(YOUR INSTRUCTIONS) In which lines of the data does the string "computer" appear? Copy every one.

(GIVEN ENTRIES)
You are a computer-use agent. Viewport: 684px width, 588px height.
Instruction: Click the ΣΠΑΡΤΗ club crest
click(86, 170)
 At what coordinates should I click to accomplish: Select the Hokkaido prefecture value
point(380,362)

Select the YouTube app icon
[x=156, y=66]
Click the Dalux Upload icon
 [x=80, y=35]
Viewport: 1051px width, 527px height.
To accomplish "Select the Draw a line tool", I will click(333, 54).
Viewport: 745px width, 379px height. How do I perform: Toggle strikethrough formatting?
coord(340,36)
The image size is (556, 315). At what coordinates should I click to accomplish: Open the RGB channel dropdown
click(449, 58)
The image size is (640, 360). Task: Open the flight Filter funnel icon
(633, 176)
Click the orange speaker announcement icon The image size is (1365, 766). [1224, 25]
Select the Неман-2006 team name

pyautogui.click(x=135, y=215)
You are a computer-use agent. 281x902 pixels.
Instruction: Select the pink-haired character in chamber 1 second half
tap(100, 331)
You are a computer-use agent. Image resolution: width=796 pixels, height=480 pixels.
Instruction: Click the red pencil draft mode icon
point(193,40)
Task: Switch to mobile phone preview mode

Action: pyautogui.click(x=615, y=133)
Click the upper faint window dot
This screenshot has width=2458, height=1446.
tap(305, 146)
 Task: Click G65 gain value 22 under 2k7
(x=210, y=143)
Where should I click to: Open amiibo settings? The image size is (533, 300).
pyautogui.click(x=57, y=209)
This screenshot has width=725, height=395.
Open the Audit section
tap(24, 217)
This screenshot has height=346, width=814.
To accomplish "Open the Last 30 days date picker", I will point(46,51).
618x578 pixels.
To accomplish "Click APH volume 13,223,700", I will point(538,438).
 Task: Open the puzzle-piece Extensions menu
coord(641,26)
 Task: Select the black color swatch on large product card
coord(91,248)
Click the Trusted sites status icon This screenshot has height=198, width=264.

(REPLY TO THE EXERCISE)
You are a computer-use agent. Viewport: 684px width, 588px height.
You are a computer-use agent. 281x902 pixels.
You are a computer-use agent. Image resolution: width=796 pixels, height=480 pixels.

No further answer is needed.